RW Arms' sales pitch does not dwell on the fact that, by March 26, its customers will have to destroy or hand in any bump stocks they buy. In fact, no bump stocks will be "grandfathered in." The new federal rule reclassifies them all as "machine guns," no matter when they were purchased, and owning one will become a felony.

The issue for me is government overreach. The executive branch just said, 'Hey, we want you, basically ATF, an agency, to rewrite, reinterpret federal law so that we can get the outcome we want. - Tim Harmsen, bump stock owner

But it's anyone's guess how many people will dispose of their bump stocks. About half a million of the devices have been sold since 2010, and so far relatively few have been turned in to authorities — even in the handful of states that banned them before the federal rule came out in December.

One reason may be a lingering hope that the ban will be reversed. Gun rights activists have filed several lawsuits, accusing the government of bowing to political pressure when the ATF reversed its earlier findings that bump stocks were legal.

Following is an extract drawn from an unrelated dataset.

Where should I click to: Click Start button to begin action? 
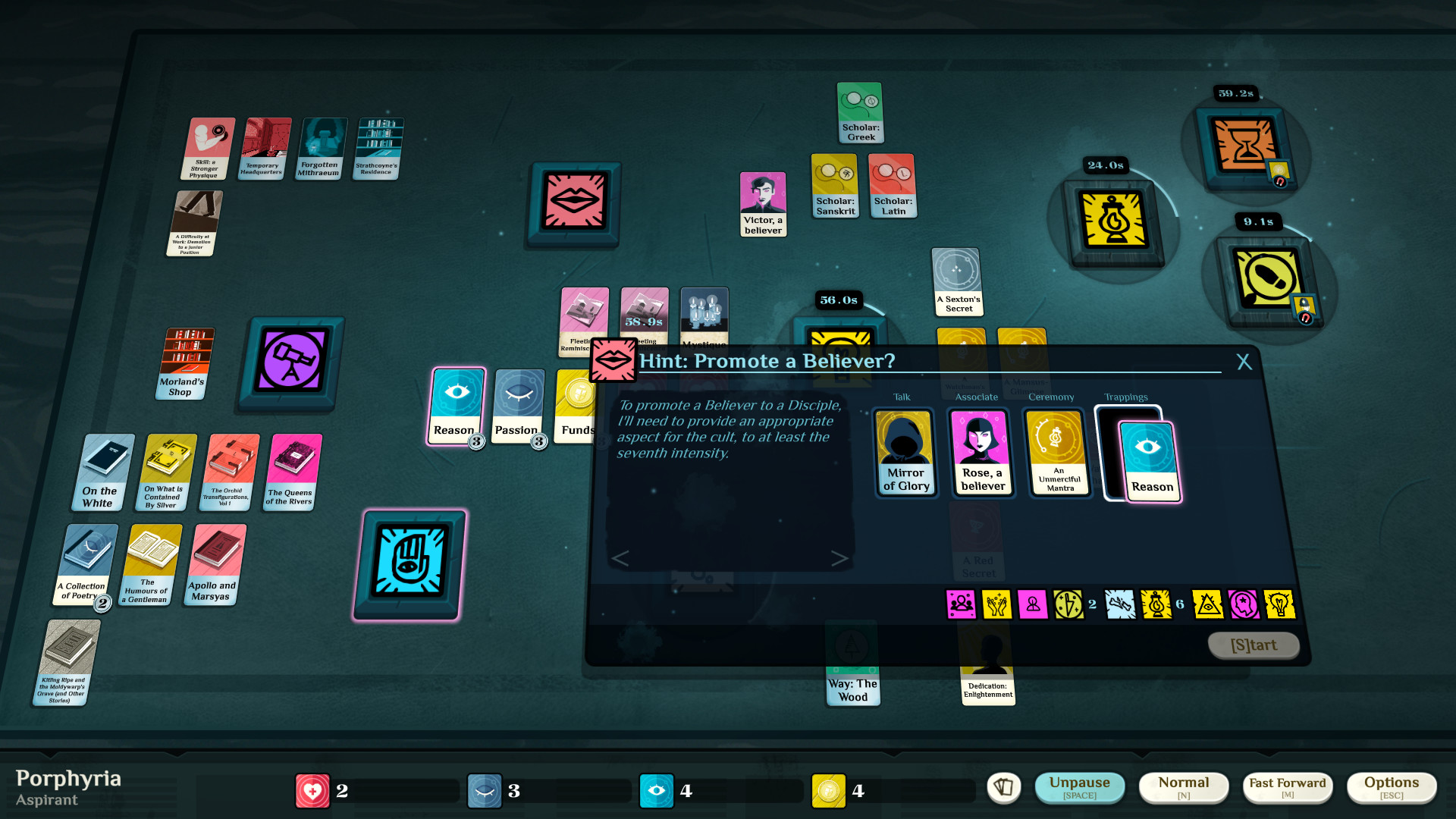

Tim Harmsen is a bump stock owner and one of the plaintiffs in a suit filed by Gun Owners of America.

"The issue for me is government overreach," he says. "The executive branch just said, 'Hey, we want you, basically ATF, an agency, to rewrite, reinterpret federal law so that we can get the outcome we want.'"

Harmsen is a firearms expert with a social media following and YouTube channel. He says he's not about to encourage anyone to break the law, but he predicts some people will, as they did with earlier bans on extended ammunition magazines.

"We have all sorts of people historically, when things like this happen, that just turn to peaceful non-compliance, and I think you may see some of that as well in our community," Harmsen says.

The lawsuits also object to the fact that the new rule effectively deprives people of their property — bump stocks cost anywhere from about $180 to $500 — without compensation.

"ATF has given 90 days here to either turn in your bump stock, or smash it with a hammer and throw it away," says Rob Olson, the Gun Owners of America lawyer. "Every day that we tick closer to 90 days the average gun owner is going to not want to run the risk," he says, as people feel growing pressure to get rid of the devices.

If you go to use this, and somebody says, 'Nah, that's not semi-automatic fire, that's fully automatic,' there's going to be somebody out there to check on it. - Joe Vince, former ATF special agent

Olson hopes to relieve that pressure by getting a preliminary court order suspending the ban — and the countdown to March 26.

The ATF would not comment on why the new rule delays implementation of the ban for 90 days. The agency referred NPR's questions to the Department of Justice, which didn't reply to requests for an interview.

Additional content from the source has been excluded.